### Dataset entries
=-=-=-=-=

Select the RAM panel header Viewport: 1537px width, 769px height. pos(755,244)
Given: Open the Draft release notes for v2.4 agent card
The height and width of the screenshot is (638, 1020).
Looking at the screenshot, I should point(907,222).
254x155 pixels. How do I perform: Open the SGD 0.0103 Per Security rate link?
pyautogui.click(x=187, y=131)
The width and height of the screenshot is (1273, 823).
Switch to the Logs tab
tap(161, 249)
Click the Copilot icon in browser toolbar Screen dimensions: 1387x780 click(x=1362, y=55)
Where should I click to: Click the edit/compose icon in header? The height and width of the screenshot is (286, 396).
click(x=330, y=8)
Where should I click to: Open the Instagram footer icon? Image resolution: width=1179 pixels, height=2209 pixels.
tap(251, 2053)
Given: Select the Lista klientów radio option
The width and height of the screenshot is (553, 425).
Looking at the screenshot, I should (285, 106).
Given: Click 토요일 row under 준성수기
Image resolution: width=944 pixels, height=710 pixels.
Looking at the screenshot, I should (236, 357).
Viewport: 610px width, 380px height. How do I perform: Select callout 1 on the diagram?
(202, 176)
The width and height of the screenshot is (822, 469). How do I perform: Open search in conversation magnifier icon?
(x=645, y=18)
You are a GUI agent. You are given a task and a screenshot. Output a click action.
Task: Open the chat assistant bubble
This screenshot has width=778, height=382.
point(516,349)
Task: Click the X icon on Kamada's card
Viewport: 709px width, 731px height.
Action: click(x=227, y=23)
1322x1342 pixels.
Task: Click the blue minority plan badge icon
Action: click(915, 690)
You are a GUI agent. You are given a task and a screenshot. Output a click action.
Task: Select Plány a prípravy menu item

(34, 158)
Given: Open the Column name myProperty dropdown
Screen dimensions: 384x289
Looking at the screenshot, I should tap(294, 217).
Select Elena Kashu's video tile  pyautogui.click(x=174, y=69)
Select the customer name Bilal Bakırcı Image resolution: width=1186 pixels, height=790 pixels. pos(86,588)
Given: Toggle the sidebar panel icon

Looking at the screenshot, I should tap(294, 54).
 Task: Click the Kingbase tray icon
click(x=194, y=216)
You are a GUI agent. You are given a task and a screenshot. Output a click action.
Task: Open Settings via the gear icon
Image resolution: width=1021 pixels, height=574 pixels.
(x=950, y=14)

=-=-=-=-=

### Exercise description
Format each line of the data above as a numbered list, leaving out the blank lines.

### Solution for this exercise
1. Select the RAM panel header Viewport: 1537px width, 769px height. pos(755,244)
2. Given: Open the Draft release notes for v2.4 agent card
3. The height and width of the screenshot is (638, 1020).
4. Looking at the screenshot, I should point(907,222).
5. 254x155 pixels. How do I perform: Open the SGD 0.0103 Per Security rate link?
6. pyautogui.click(x=187, y=131)
7. The width and height of the screenshot is (1273, 823).
8. Switch to the Logs tab
9. tap(161, 249)
10. Click the Copilot icon in browser toolbar Screen dimensions: 1387x780 click(x=1362, y=55)
11. Where should I click to: Click the edit/compose icon in header? The height and width of the screenshot is (286, 396).
12. click(x=330, y=8)
13. Where should I click to: Open the Instagram footer icon? Image resolution: width=1179 pixels, height=2209 pixels.
14. tap(251, 2053)
15. Given: Select the Lista klientów radio option
16. The width and height of the screenshot is (553, 425).
17. Looking at the screenshot, I should (285, 106).
18. Given: Click 토요일 row under 준성수기
19. Image resolution: width=944 pixels, height=710 pixels.
20. Looking at the screenshot, I should (236, 357).
21. Viewport: 610px width, 380px height. How do I perform: Select callout 1 on the diagram?
22. (202, 176)
23. The width and height of the screenshot is (822, 469). How do I perform: Open search in conversation magnifier icon?
24. (x=645, y=18)
25. You are a GUI agent. You are given a task and a screenshot. Output a click action.
26. Task: Open the chat assistant bubble
27. This screenshot has width=778, height=382.
28. point(516,349)
29. Task: Click the X icon on Kamada's card
30. Viewport: 709px width, 731px height.
31. Action: click(x=227, y=23)
32. 1322x1342 pixels.
33. Task: Click the blue minority plan badge icon
34. Action: click(915, 690)
35. You are a GUI agent. You are given a task and a screenshot. Output a click action.
36. Task: Select Plány a prípravy menu item
37. (34, 158)
38. Given: Open the Column name myProperty dropdown
39. Screen dimensions: 384x289
40. Looking at the screenshot, I should tap(294, 217).
41. Select Elena Kashu's video tile  pyautogui.click(x=174, y=69)
42. Select the customer name Bilal Bakırcı Image resolution: width=1186 pixels, height=790 pixels. pos(86,588)
43. Given: Toggle the sidebar panel icon
44. Looking at the screenshot, I should tap(294, 54).
45.  Task: Click the Kingbase tray icon
46. click(x=194, y=216)
47. You are a GUI agent. You are given a task and a screenshot. Output a click action.
48. Task: Open Settings via the gear icon
49. Image resolution: width=1021 pixels, height=574 pixels.
50. (x=950, y=14)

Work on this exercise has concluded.